Wednesday, March 3, 2010

Anonymous on the Internet

Because there's nothing like a thoughtful article about anonymity on the Internet:

The article tells the story of the South Korean blogger Minerva, and how he moved from anonymity and influence to notoriety and a court trial. Park Dae-Sung became tremendously influential in Korea as the financial markets plummeted, and his anonymous predictions, which he based on careful study of the markets, turned out accurate at important moments. Despite flying rumors before the revelation, he turned out to be nobody particularly qualified; no economist, just a student, and not a reformed greedy financier as he'd presented himself.

Orson Scott Card himself, on his web site, noticed the resemblance of the Minerva case to his book Ender's Game, where Val and Peter become Locke and Demosthenes, using the anonymous names' freedom to pretend to more gravity and influence than they actually had.
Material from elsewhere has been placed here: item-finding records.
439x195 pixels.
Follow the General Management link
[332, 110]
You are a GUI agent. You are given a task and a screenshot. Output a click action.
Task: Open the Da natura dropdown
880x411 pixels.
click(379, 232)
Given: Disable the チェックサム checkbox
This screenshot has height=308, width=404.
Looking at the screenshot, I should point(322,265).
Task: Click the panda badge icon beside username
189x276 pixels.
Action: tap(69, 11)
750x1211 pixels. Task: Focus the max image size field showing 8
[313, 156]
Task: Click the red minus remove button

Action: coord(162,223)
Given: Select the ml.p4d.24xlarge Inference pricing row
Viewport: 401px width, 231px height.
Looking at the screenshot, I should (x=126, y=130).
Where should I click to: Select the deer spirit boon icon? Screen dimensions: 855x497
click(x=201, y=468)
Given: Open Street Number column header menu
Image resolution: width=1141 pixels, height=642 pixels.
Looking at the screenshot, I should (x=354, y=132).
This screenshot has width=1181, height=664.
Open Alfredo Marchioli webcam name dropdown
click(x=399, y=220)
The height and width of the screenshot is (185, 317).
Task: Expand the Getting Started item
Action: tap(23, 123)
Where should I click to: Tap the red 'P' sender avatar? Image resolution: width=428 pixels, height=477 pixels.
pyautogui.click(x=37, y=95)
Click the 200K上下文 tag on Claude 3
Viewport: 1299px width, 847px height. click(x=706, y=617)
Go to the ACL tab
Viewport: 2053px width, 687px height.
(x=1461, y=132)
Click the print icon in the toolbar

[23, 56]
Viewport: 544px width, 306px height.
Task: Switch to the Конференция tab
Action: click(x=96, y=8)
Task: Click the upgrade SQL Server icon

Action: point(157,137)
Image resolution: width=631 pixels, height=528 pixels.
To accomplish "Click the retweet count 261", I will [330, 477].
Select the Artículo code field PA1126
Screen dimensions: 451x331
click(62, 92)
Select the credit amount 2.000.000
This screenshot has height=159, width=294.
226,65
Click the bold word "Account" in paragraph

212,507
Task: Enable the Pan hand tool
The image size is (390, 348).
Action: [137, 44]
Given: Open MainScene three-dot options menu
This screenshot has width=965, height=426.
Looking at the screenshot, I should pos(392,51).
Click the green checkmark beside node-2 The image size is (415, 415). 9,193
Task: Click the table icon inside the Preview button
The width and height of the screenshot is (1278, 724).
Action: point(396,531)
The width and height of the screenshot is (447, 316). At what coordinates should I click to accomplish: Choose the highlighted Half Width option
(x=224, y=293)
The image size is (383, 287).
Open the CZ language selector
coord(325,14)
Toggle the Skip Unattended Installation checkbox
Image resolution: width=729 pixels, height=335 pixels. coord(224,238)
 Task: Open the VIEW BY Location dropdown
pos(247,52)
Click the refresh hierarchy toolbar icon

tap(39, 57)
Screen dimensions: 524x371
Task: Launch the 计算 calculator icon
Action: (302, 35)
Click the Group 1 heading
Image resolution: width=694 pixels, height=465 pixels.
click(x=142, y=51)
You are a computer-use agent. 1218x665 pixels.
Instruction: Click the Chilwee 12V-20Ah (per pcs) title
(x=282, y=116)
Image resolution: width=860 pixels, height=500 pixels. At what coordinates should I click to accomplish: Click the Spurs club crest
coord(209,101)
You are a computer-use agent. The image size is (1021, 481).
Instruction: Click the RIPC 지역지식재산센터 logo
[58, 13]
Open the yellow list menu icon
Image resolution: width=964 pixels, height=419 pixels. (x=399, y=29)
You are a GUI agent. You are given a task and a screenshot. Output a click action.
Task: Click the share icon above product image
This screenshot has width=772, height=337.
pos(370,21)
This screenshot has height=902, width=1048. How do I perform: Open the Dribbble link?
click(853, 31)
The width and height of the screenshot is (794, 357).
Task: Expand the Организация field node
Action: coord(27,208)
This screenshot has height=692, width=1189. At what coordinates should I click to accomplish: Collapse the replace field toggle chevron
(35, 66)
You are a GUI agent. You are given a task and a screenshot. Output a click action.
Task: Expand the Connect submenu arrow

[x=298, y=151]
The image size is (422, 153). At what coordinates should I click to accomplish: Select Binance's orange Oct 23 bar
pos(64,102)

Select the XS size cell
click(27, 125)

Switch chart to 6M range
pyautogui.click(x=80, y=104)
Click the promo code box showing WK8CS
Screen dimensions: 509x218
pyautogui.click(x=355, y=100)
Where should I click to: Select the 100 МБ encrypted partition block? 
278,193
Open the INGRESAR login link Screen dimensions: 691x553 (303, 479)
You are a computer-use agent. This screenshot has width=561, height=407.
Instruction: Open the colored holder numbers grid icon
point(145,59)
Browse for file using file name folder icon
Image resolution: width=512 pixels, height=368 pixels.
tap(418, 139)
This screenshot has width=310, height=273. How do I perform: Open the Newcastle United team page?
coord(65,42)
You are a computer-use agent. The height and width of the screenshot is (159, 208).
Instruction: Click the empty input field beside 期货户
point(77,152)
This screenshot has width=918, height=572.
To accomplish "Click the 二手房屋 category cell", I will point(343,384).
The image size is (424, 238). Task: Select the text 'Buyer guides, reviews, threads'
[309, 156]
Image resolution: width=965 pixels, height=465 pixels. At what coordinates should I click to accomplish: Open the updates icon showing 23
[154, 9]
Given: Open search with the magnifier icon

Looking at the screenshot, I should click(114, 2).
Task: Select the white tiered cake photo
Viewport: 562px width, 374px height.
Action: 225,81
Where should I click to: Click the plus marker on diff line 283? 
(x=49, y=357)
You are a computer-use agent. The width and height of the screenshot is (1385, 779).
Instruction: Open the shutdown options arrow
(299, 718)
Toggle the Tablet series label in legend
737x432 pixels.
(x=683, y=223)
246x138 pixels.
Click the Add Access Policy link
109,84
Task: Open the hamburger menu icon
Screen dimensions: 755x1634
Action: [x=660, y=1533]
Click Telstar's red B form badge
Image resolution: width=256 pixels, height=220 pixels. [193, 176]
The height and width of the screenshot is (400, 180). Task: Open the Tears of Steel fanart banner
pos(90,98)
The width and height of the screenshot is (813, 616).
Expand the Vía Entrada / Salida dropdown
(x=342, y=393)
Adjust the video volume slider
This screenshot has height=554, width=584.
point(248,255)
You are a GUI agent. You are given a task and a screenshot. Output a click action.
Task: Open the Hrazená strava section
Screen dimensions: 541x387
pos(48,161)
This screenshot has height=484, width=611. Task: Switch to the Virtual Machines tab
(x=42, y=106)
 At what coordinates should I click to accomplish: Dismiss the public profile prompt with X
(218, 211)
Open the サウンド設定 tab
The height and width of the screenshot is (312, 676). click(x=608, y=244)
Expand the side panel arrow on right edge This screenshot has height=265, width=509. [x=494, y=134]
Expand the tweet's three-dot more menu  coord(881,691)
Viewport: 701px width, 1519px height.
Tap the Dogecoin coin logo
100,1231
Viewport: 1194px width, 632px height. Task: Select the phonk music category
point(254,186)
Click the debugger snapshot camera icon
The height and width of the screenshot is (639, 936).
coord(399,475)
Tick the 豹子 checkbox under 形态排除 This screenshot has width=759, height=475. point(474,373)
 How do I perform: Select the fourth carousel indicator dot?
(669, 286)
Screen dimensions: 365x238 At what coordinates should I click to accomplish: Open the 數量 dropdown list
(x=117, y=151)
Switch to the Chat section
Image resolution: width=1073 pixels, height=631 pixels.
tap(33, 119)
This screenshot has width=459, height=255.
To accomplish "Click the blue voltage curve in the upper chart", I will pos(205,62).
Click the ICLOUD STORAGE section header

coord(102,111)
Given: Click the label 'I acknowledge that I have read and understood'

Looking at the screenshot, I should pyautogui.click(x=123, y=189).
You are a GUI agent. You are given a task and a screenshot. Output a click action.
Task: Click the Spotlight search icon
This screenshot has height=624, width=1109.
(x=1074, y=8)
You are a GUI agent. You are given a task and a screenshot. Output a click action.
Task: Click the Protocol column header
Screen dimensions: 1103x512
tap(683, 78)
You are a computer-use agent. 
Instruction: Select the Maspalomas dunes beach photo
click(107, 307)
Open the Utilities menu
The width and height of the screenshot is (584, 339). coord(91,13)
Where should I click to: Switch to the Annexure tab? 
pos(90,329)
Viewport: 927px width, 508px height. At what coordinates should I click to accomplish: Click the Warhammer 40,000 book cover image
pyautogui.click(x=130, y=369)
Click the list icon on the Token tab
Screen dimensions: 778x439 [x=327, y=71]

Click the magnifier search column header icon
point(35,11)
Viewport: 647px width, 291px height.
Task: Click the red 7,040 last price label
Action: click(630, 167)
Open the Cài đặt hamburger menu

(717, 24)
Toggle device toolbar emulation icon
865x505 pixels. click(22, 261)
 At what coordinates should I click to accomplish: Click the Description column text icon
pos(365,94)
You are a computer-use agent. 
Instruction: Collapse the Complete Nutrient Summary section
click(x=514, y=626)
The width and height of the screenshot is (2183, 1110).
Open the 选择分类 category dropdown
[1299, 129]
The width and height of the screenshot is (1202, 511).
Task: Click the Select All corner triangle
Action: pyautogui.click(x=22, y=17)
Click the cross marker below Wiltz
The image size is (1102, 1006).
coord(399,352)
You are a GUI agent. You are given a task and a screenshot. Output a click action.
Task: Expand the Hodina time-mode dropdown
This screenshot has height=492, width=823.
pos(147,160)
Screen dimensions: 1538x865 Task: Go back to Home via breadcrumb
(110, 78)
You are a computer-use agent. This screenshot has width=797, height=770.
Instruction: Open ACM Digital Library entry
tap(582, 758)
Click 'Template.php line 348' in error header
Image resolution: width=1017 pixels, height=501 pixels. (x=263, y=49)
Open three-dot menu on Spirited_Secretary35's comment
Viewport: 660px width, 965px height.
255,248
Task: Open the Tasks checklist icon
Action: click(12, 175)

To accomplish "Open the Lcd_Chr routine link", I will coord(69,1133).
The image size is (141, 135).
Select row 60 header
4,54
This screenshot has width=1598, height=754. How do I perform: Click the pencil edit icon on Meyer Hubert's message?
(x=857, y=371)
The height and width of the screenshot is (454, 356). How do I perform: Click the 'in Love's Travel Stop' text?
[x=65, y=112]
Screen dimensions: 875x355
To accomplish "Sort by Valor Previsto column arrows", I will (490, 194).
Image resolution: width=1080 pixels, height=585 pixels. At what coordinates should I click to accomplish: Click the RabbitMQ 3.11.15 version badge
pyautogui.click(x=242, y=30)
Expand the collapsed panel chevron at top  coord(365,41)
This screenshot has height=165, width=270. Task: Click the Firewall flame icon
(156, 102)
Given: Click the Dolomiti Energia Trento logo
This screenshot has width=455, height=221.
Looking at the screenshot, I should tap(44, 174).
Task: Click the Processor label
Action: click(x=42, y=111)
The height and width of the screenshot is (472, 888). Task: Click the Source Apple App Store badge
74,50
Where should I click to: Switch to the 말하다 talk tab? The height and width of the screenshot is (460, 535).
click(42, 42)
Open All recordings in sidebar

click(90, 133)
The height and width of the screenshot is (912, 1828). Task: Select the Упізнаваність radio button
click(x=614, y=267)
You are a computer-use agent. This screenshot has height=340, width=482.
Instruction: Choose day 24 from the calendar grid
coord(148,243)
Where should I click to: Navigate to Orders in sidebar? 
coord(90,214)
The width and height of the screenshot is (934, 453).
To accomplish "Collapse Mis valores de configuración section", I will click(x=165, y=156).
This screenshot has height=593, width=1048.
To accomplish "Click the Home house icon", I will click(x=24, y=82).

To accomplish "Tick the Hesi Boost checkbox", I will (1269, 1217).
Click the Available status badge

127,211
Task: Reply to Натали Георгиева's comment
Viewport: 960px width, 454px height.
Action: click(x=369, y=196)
Sometimes doing that attracts attention in itself, as the anonymous writer can come across as someone powerful who wanted to speak the truth without compromising an established reputation.

Minerva was uncovered in the end, though, in a way that also uncovered serious flaws in the system of South Korean law and government, if the Wired article is accurate in its judgements (something I don't really know much about so I can't be sure). Internet and privacy, and whether it is the government's job to keep the Internet clean and tidy for its citizens, is of course a whole other debate, worthy of discussion but not for this post. But the article is an excellent read, with its insights into the economic crisis, South Korean society, the nature of anonymity on the Internets, and the interaction of opinions with the sources that form them.